あめみか

「雨はいつもわたしのみかた。」 … 思想・哲学・世迷言からイラストまで、多岐にわたってたいへんくつに綴っています。

「やさしい言葉」につっかかってみる


伝わる言葉が伝わらない

 たくさんの句を知っているわけではありませんけれども、むしろまったく知らないのですけれども、それでもめぐりめぐってやっぱり「閑かさや岩にしみ入る蝉の声」が好きなのです。

 

 そうすることになんの意味もありませんし、それでは歌ではなくなってしまうのですけれども、この句を誰にでも伝わるようなやさしい言い方をいたしますと「蝉の声しか聞こえない」となるでしょう。

 

 ついでにももう1句。

 「古池や蛙飛び込む水の音」は「カエルが古いお池に飛び込んだ音が聞こえるほど静かだよ」となるでしょう。

 

 情緒がない。

 なんでもかんでも「やさしく言いましょう」「相手に伝わるように言わなくちゃ意味がない」「相手の立場に立って」とひとに合わせてやさしい言葉ばかり使っていたのでは失われるものが多すぎるのではないかとおもうのです。

 

むずかしい言葉なんてない?

 そもそもむずかしい言葉というのはなんなんでしょう?

 そもそもむずかしい言葉なんてものはないとおもうのです。意味のない言葉はぬきにして。

 「難しい」というのは「なにをいっているのかわかりにくいこと」という意味で同じ1つのことを表す2つの言葉ですが、話者の伝えたいニュアンスが異なりますし、なによりも単語の方が便利で使い勝手がよいでしょう?

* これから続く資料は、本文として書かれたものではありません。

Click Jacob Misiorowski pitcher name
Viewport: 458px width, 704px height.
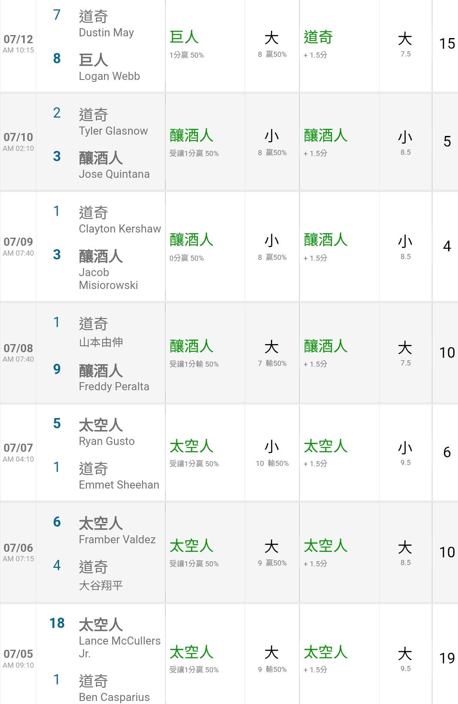click(x=108, y=279)
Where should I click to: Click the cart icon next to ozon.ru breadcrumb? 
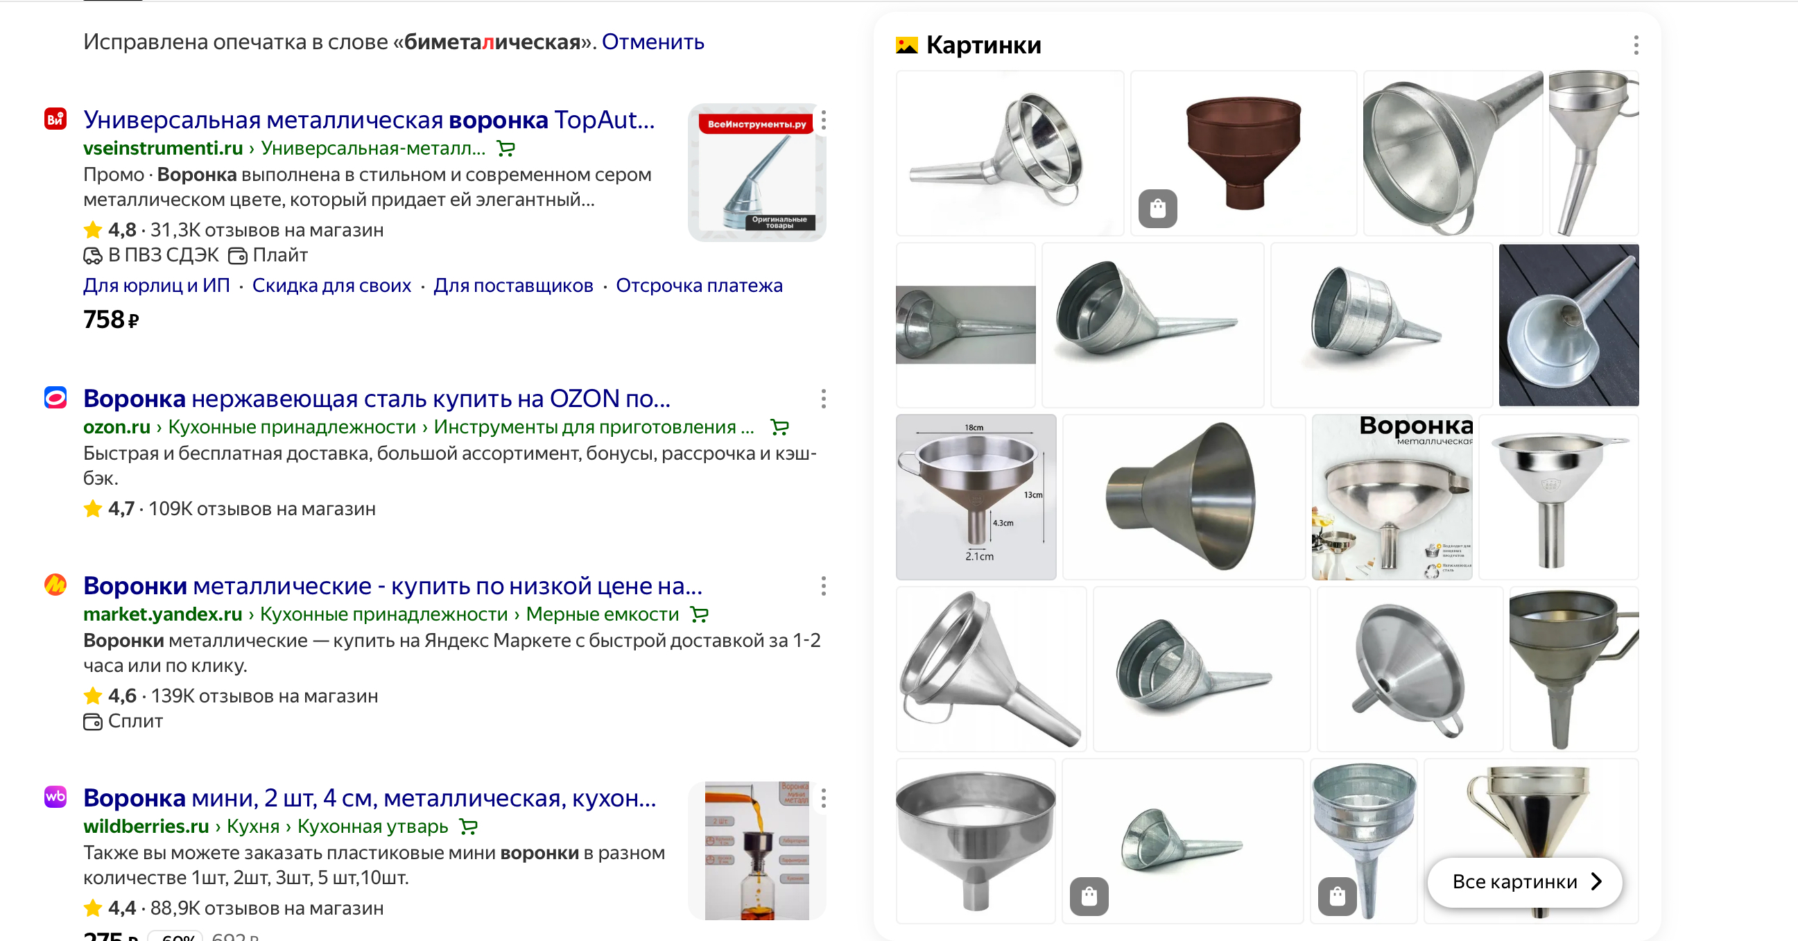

 この意味でむずかしい言葉は本来「難しい」のではなく「簡単」「便利」な言葉なのだとおもいます。

 

メフィストの詭弁。ソフィストの自己弁護。

 それにこれってただ知っているか知らないかってだけのことでしょ?

 ただそれだけのことをなぜ不知・無知に合わせなければならないの?

 それがユーザビリティ?

 やさしい言葉のやさしさは誰がためのやさしさ?

 無知・不案内の弁解ではないかい?

 甘やかしではないかい?

という言い訳でもって今日もややこしい言い回しをして読みづらい駄文をつづる自分を自己弁護。